To accomplish this, Sommer dissects Hemmingsen's considerable literary output, all of it: not just the major works, such as his controversial theological treatise Syntagma Institutionum Christianarum (1574), but also his more routine writings, including printed sermons, postils, and exegetical commentaries. As Sommer demonstrates, Hemmingsen's interests were broad, and he expounded on a wide variety of themes: the role of the pastor in everyday life and within the political hierarchy, especially in relation to secular authority; what it means to lead a Christian life; the nature of secular governance; witchcraft, marriage, the ethics of usury.

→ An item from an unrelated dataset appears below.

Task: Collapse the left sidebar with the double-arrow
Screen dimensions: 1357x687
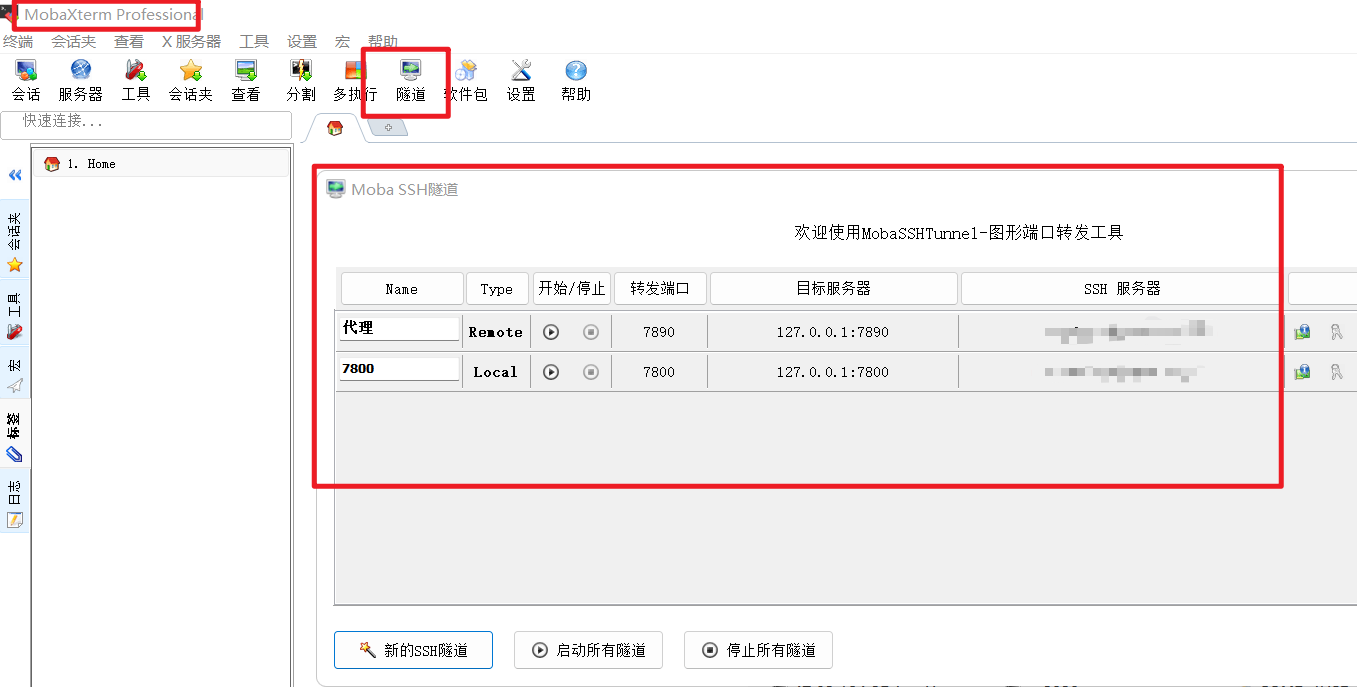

One of the more important contributions of Sommer's book is its emphasis on Hemmingsen's remarkable independence of thought. Though a product of Wittenberg and heavily influenced by Melanchthon, Hemmingsen did not simply echo the German theologians. In matters of theology, practical or abstract, he was very much his own man, as evidenced by his evolving thoughts on the practice of usury and his approach to Luther's teaching on the Three Estates. Above all, Sommer argues, Hemmingsen was Danish, always mindful of the needs and circumstances of his homeland and his sovereign. As an irenicist, Hemmingsen sought unity among the non-Roman confessions. His openness to other theologies, especially Calvinist, would paint him as a crypto-Calvinist and eventually end his career, but it left a distinct impression on the evolution of the state church in Denmark. While he saw the role of the pastor as a pivotal one, actively involved in combatting sin among his parishioners, Hemmingsen also viewed the clergy as the loyal servant of a pious king. Indeed, Hemmingsen's inclinations meshed well with those of his master, King Frederik II, who actively sought to fashion a grand Protestant alliance to oppose what he saw as the dangerous militancy of post-Tridentine Catholicism.
Hemmingsen's independence did have its limits. His opposition to the Book of Concord set him at odds with powerful men in the Germanies, notably Elector August of Saxony, Frederik II's brother-in-law, and it was pressure from August that eventually (and reluctantly) compelled Frederik to dismiss Hemmingsen from the theological faculty in 1579.
Clearly written and without an abundance of jargon, Envisioning the Christian Society accomplishes several things. It establishes the key role played by Niels Hemmingsen in the maturation of the Lutheran state church in Denmark, a role that rivals—in its overall significance—the accomplishments of the Palladius brothers in the first generation of Danish reformers, or of Hans Poulsen Resen and Jesper Brochmand early in the next century. Most importantly, Sommer reminds us that early modern Lutheranism was not a single monolithic entity, and that it is indeed correct to speak of multiple distinct “Lutheranisms” at the end of the sixteenth century. Sommer's book is a worthy contribution to the extant literature on the history of Lutheranism in the confessional age; it is an indispensable contribution to the history of Renaissance Denmark.